Mieux on cerne l’effet réel de la loi 101 en matière d’assimilation linguistique, plus c’est évident. Avec le projet de loi 96, le français n’est pas sorti du bois.
Dans le mémoire Un projet de loi à reprendre que j’ai présenté fin septembre à la commission parlementaire sur le projet de loi 96, j’ai démontré que la majeure partie de la hausse depuis 1971 de la part du français dans l’assimilation des allophones n’a rien à voir avec la loi 101 comme telle. Il s’agit plutôt de l’effet de deux facteurs extrinsèques à la loi, soit l’immigration continue d’allophones majoritairement francotropes et les modifications apportées au questionnaire de recensement en 1991 et 2001.
J’ai souligné également à la commission que la loi 101 avait au mieux freiné durant la décennie 1991-2001 la hausse de l’anglicisation nette des Québécois francophones qui était en marche depuis 1971, mais que cette tendance avait repris de plus belle depuis 2001. Si bien que le rattrapage du français vis-à-vis de l’anglais quant au profit global que les deux langues tirent du phénomène d’assimilation est aujourd’hui en panne.
Je viens d’estimer de combien la loi 101 a réellement contribué à ce rattrapage global du français en matière d’assimilation. Le résultat révèle comme nul autre à quel point le projet de loi 96 est insuffisant.

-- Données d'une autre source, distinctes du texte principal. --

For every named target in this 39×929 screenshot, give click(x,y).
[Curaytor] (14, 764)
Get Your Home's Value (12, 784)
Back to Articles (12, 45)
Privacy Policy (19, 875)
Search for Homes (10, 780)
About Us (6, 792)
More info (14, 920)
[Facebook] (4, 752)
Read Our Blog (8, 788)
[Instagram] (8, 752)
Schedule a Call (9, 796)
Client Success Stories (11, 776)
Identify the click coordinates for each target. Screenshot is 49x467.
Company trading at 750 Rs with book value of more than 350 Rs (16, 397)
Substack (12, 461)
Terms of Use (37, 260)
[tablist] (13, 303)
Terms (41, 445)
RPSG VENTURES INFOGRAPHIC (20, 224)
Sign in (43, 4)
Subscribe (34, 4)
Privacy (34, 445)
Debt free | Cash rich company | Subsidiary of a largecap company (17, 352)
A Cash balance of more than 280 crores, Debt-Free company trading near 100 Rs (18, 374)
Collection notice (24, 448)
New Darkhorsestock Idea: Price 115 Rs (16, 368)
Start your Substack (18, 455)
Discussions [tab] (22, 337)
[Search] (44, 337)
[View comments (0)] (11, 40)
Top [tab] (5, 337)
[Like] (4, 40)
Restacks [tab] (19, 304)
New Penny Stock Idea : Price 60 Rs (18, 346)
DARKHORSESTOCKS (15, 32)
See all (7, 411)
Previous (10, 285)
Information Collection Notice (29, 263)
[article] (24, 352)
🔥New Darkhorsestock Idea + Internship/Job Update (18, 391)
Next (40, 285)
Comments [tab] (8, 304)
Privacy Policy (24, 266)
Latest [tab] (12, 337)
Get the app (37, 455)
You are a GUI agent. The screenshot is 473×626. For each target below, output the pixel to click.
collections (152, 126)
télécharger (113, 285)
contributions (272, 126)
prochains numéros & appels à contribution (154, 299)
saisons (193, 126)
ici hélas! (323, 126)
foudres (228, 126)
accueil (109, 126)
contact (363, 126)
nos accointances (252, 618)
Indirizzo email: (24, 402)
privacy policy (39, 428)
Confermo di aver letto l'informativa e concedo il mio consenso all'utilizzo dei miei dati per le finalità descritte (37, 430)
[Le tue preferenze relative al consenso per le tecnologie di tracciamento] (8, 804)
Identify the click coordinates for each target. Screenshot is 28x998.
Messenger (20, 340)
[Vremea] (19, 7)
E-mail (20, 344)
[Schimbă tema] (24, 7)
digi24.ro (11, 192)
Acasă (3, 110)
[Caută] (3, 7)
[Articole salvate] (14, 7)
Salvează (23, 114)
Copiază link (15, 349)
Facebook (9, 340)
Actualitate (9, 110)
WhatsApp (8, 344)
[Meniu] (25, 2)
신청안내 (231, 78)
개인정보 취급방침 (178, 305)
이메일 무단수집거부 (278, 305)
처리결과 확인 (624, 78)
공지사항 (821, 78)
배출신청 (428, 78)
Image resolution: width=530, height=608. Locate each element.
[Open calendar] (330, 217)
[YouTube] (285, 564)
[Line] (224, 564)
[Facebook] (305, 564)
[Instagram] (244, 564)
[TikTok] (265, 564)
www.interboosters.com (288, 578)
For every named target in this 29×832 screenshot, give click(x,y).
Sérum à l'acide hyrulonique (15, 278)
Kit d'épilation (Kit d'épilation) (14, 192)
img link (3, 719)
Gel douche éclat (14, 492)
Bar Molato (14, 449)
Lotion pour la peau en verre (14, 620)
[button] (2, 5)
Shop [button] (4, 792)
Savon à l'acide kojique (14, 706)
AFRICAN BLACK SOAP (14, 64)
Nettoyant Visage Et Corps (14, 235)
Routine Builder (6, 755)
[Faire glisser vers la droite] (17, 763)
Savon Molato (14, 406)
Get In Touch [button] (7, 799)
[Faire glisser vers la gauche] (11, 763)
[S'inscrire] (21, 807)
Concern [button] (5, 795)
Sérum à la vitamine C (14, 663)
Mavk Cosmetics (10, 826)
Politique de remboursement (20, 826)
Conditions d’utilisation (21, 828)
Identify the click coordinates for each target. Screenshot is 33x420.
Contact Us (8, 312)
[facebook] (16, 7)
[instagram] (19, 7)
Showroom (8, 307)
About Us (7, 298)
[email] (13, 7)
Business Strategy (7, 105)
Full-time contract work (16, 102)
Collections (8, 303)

À première vue, les données de recensement portent à croire que la part du français dans le profit global que réalisent le français et l’anglais par voie d’assimilation serait passée de 4 % en 1971 à 33 % en 1991, 43 % en 2001 et 50 % en 2016 (voir mon récent livre Le français en chute libre. La nouvelle dynamique des langues au Québec, tableaux 1 à 3). Cela représenterait une hausse de 29 points de pourcentage entre 1971 et 1991, de 10 points entre 1991 et 2001 et de 7 points entre 2001 et 2016. Au total, donc, une hausse de 46 points de pourcentage en 45 ans.

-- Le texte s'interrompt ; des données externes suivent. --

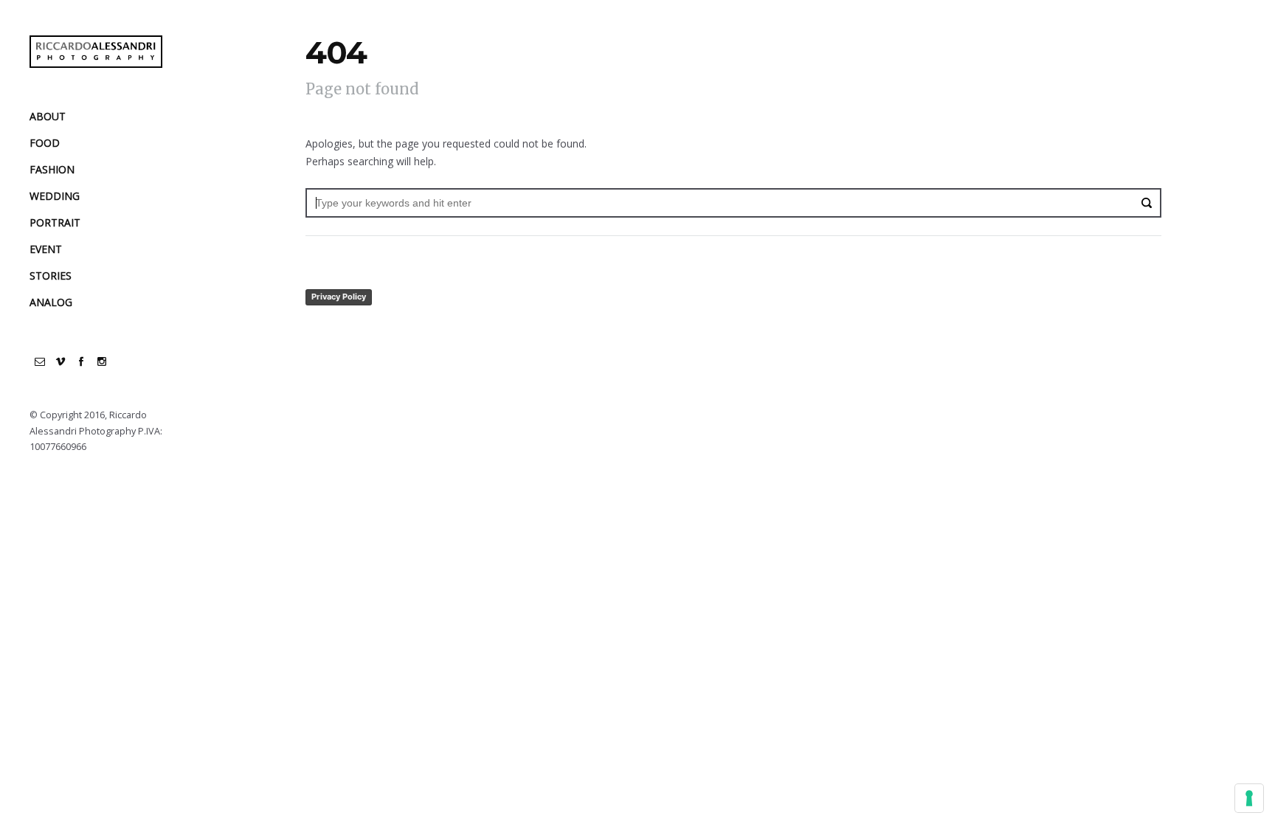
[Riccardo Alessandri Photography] (96, 51)
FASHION (52, 169)
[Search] (1146, 202)
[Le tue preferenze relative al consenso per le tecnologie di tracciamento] (1249, 798)
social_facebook (81, 361)
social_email (40, 361)
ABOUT (48, 116)
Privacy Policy (338, 296)
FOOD (45, 143)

Or, 2 des 10 points de hausse observés entre 1991 et 2001 résultent de modifications apportées au questionnaire de 2001. Jusqu’au recensement de 1996 inclusivement, le substantif « anglais » précédait « français » dans toutes les questions sur la langue aussi bien que dans leurs aires de réponse. À partir de 2001, Statistique Canada a inversé cette priorité dans la version française du questionnaire. Cela a eu pour effet de gonfler artificiellement de 2 points la part du français dans l’assimilation des allophones et de 2 points, aussi, la part du français dans le profit global réalisé par voie d’assimilation. La hausse réelle de la part du français dans ce profit global entre 1991 et 2001 se chiffre donc à 8 points, et non à 10.
Cette hausse artificielle de 2 points illustre comment des modifications même relativement mineures de l’instrument d’observation peuvent influer de manière significative sur les résultats observés. Le chambardement majeur du questionnaire en 1991, que j’ai analysé à fond dans mon étude Les indices généraux de vitalité des langues au Québec : comparabilité et tendances 1971-2001 (Office québécois de la langue française, 2005), a donné lieu à une hausse artificielle d’une tout autre ampleur.
De 4 % en 1971, la part du français dans le profit global qui provient de l’assimilation s’est entièrement effacée aux deux recensements suivants. Le français essuyait en effet un déficit global en matière d’assimilation de 1 100 locuteurs en 1981 et de 9 400 en 1986 (voir Le français en chute libre, tableau 1). Mais en réduisant subitement l’anglicisation des francophones – auparavant croissante – à presque zéro et en faisant bondir la part du français dans l’assimilation des allophones, le nouveau questionnaire introduit en 1991 a fabriqué, pour ainsi dire du jour au lendemain, un étonnant profit global pour le français de 66 100 locuteurs, ce qui représente une part de 33 % dans l’ensemble du profit global de 201 700 locuteurs que le français et l’anglais tiraient alors de l’assimilation (ibid., p.37-38).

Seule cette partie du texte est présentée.